Flaring is also insufficiently discouraged by North Dakota, claim the researchers.  Under current North Dakota regulations, companies are allowed to flare natural gas for the first year of a well’s production, precisely the time when the large percentage of the well’s natural gas production occurs.  After the first year, companies can apply for a further flaring exemption if they can demonstrate that capturing the natural gas is economically unfeasible. 

Since many wells are located in remote regions, companies can easily make this demonstration.  As a result, in the past 2 years, North Dakota regulators approved over 95 percent of extension requests, according to the report.  “When compared to other resource rich states like Texas, California, or Alaska, North Dakota’s flaring regulations are unusually permissive,” say the researchers.

10 percent goal

The report adds that North Dakota regulators have set a public goal to reduce flaring by at least 10 percent by an unspecified future date.  However, given the upward trend in production, a 10 percent reduction will still result in more gas being flared in the state in 2020 than in 2010, say the researchers.  

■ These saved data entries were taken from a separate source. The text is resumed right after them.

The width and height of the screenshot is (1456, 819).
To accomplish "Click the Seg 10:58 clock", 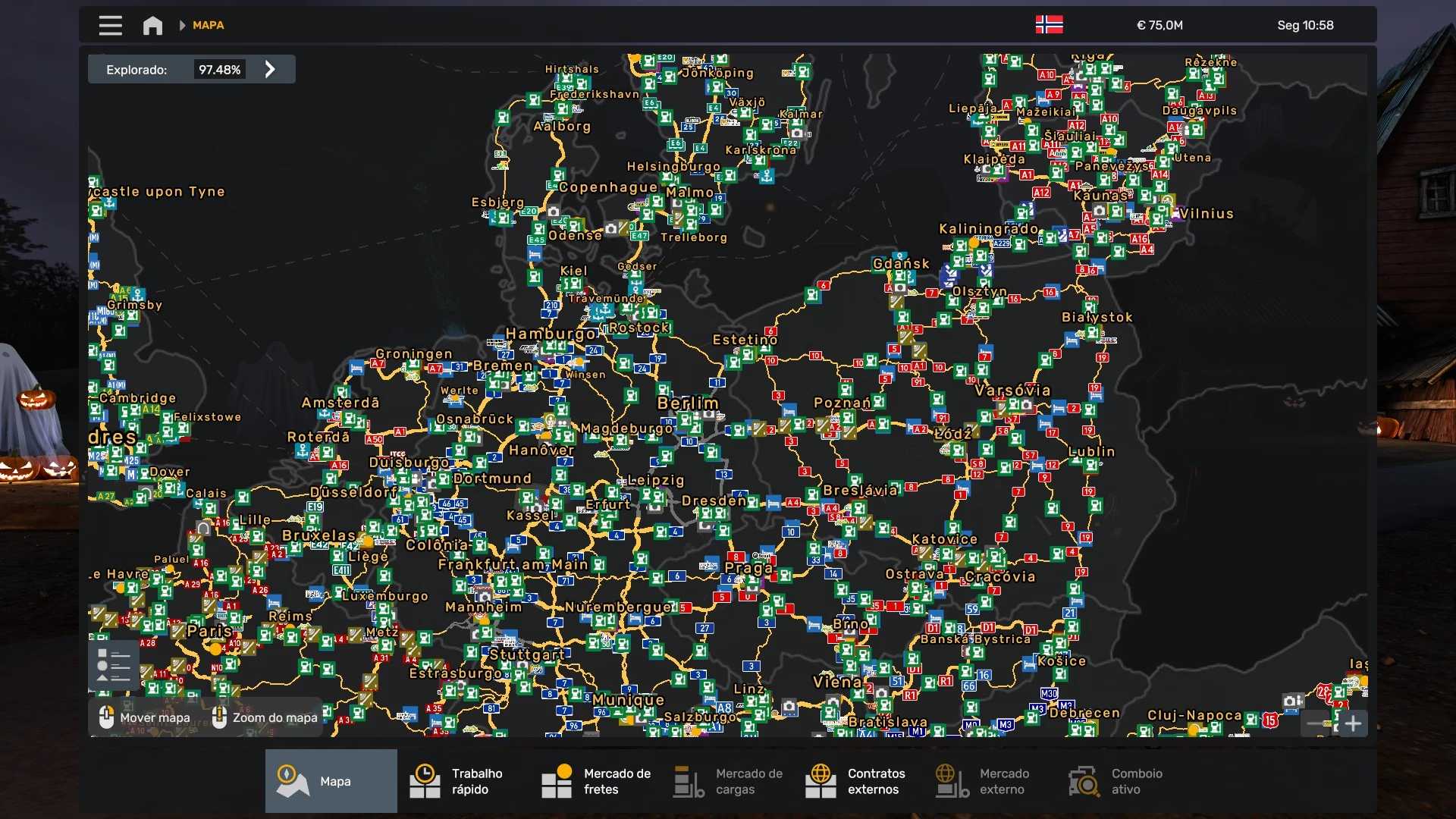I will pos(1304,25).
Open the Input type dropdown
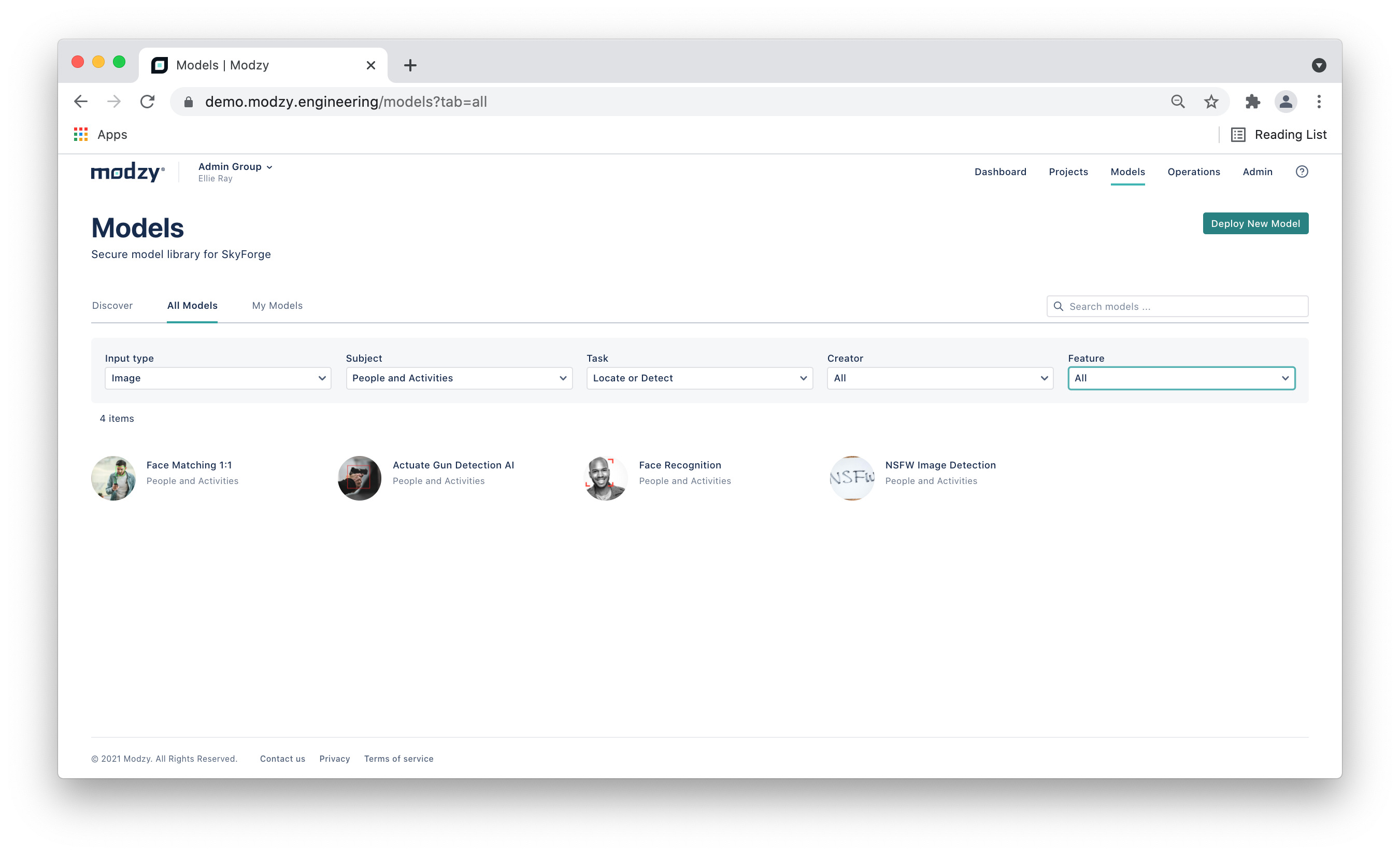Screen dimensions: 1400x855 click(x=218, y=378)
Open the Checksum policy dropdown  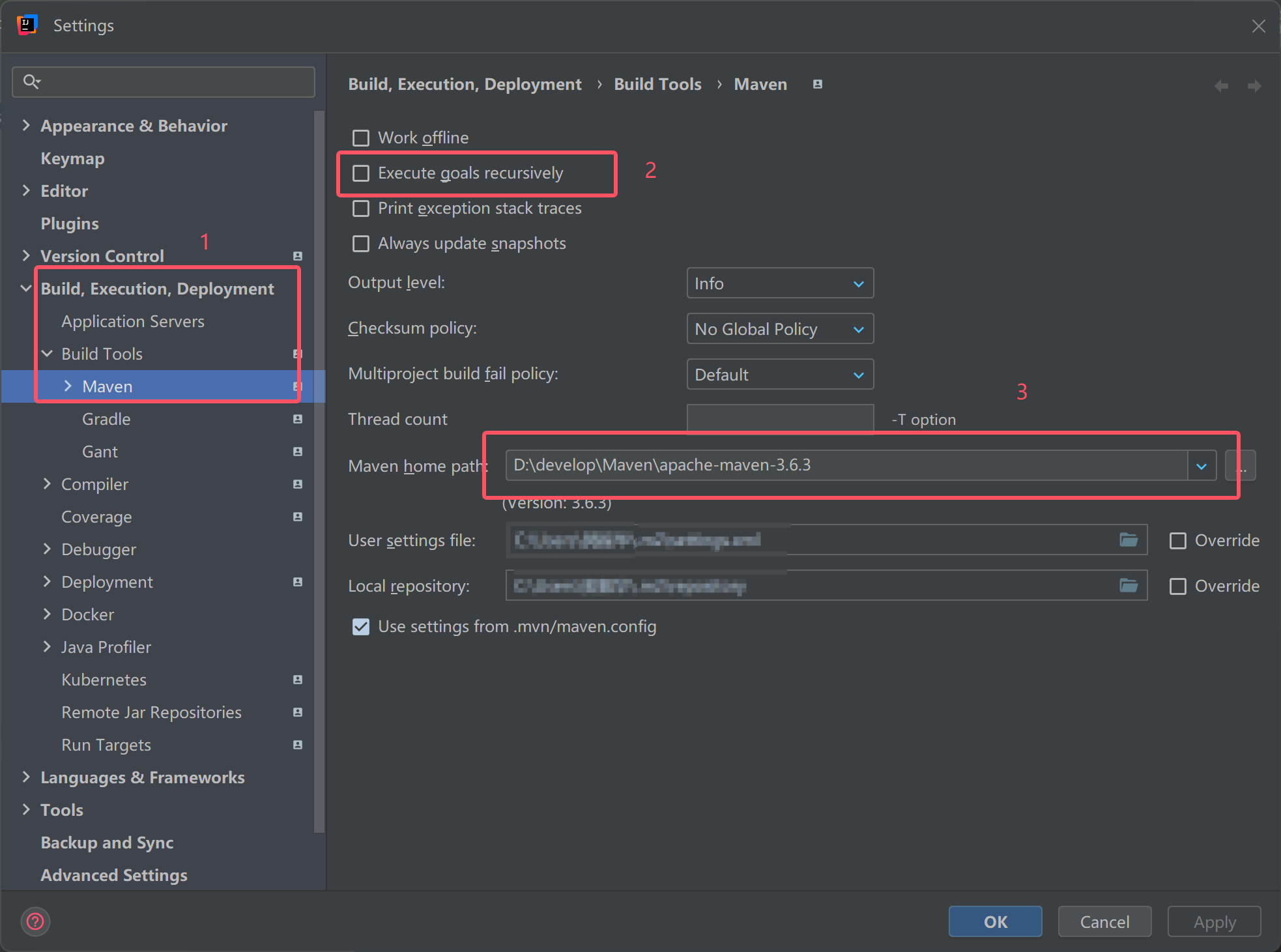point(779,329)
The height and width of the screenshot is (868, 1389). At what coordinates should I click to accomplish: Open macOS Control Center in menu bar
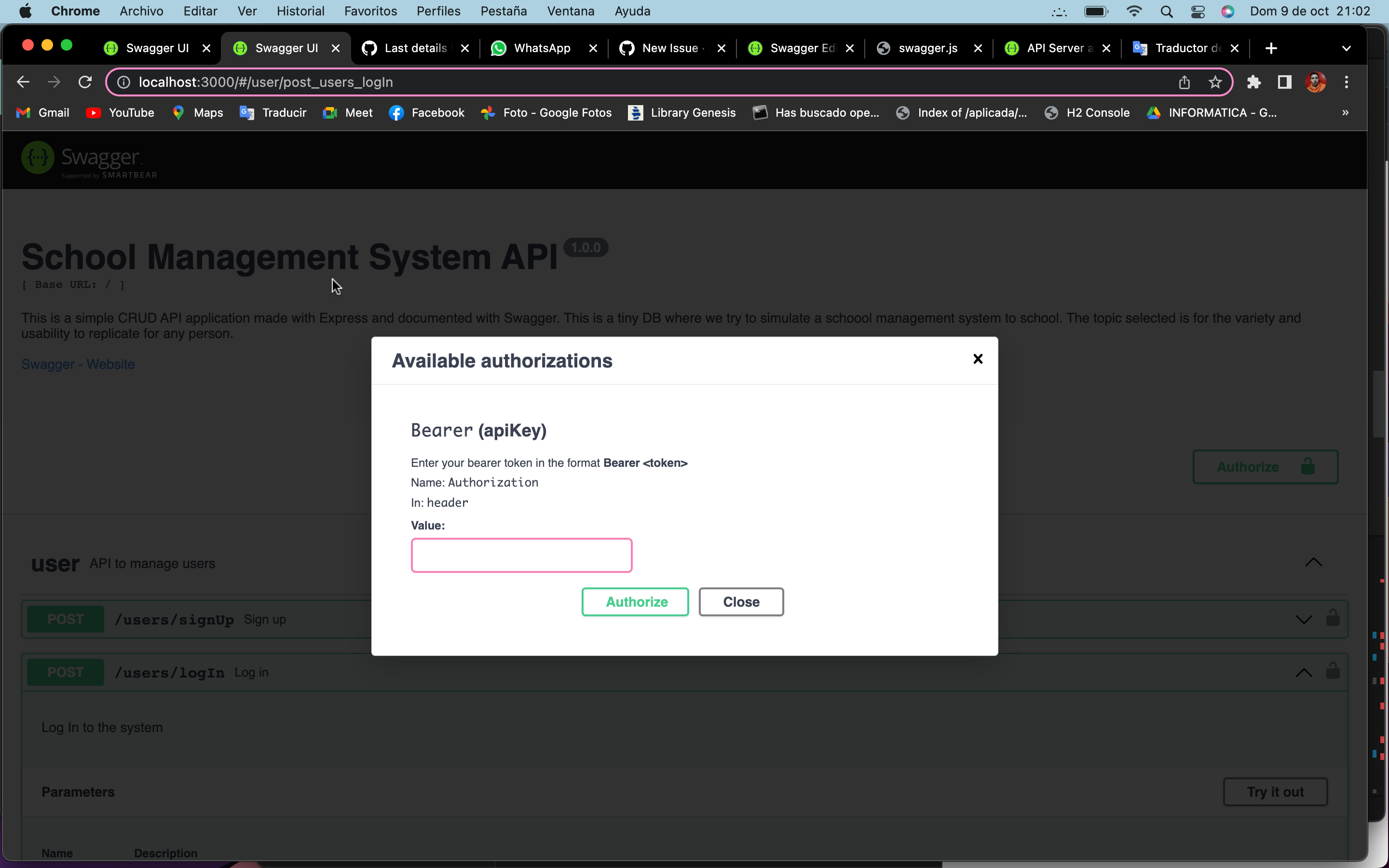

Three companies that have taken “important steps” to curb routine flaring are singled out in the report.  In addition, investors in the state’s oil and gas industry have continued to be outspoken proponents of flaring reduction, states the report.

The Ceres researchers make the following recommendations:

  • North Dakota should provide incentives such as tax breaks to promote capturing natural gas that is now flared.
  • The state regulatory regime should be revised to drastically reduce flaring.
  • Energy companies should work together to share best practices and strategies for minimizing the flaring of gas.